All of the data below should be written out exactly.

(Source material Opens)

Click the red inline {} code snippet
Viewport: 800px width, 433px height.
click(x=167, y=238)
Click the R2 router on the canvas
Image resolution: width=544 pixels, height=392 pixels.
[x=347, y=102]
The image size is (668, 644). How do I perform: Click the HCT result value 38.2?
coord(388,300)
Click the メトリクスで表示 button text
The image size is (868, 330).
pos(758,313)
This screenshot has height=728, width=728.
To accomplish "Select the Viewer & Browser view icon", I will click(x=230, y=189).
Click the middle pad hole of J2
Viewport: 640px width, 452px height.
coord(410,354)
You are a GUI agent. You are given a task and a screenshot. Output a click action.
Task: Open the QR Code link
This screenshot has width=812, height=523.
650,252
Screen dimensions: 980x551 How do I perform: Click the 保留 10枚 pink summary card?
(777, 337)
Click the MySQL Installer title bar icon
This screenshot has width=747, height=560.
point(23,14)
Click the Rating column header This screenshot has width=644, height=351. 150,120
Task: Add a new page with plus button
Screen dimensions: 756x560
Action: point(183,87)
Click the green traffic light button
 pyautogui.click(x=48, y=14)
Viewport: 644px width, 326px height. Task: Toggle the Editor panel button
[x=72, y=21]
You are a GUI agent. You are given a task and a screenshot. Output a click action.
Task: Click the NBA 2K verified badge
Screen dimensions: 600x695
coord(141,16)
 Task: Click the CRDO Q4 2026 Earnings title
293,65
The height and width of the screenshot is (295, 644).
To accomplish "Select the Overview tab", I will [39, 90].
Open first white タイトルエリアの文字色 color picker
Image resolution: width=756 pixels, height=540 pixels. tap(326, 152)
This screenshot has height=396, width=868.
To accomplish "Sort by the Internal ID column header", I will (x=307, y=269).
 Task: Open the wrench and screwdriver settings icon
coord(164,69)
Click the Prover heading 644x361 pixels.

(Source material Closes)

Completed exercise:
Click the red inline {} code snippet
Viewport: 800px width, 433px height.
click(x=167, y=238)
Click the R2 router on the canvas
Image resolution: width=544 pixels, height=392 pixels.
[x=347, y=102]
The image size is (668, 644). How do I perform: Click the HCT result value 38.2?
coord(388,300)
Click the メトリクスで表示 button text
The image size is (868, 330).
pos(758,313)
This screenshot has height=728, width=728.
To accomplish "Select the Viewer & Browser view icon", I will click(x=230, y=189).
Click the middle pad hole of J2
Viewport: 640px width, 452px height.
coord(410,354)
You are a GUI agent. You are given a task and a screenshot. Output a click action.
Task: Open the QR Code link
This screenshot has width=812, height=523.
650,252
Screen dimensions: 980x551 How do I perform: Click the 保留 10枚 pink summary card?
(777, 337)
Click the MySQL Installer title bar icon
This screenshot has width=747, height=560.
point(23,14)
Click the Rating column header This screenshot has width=644, height=351. 150,120
Task: Add a new page with plus button
Screen dimensions: 756x560
Action: point(183,87)
Click the green traffic light button
 pyautogui.click(x=48, y=14)
Viewport: 644px width, 326px height. Task: Toggle the Editor panel button
[x=72, y=21]
You are a GUI agent. You are given a task and a screenshot. Output a click action.
Task: Click the NBA 2K verified badge
Screen dimensions: 600x695
coord(141,16)
 Task: Click the CRDO Q4 2026 Earnings title
293,65
The height and width of the screenshot is (295, 644).
To accomplish "Select the Overview tab", I will [39, 90].
Open first white タイトルエリアの文字色 color picker
Image resolution: width=756 pixels, height=540 pixels. tap(326, 152)
This screenshot has height=396, width=868.
To accomplish "Sort by the Internal ID column header", I will (x=307, y=269).
 Task: Open the wrench and screwdriver settings icon
coord(164,69)
Click the Prover heading 644x361 pixels.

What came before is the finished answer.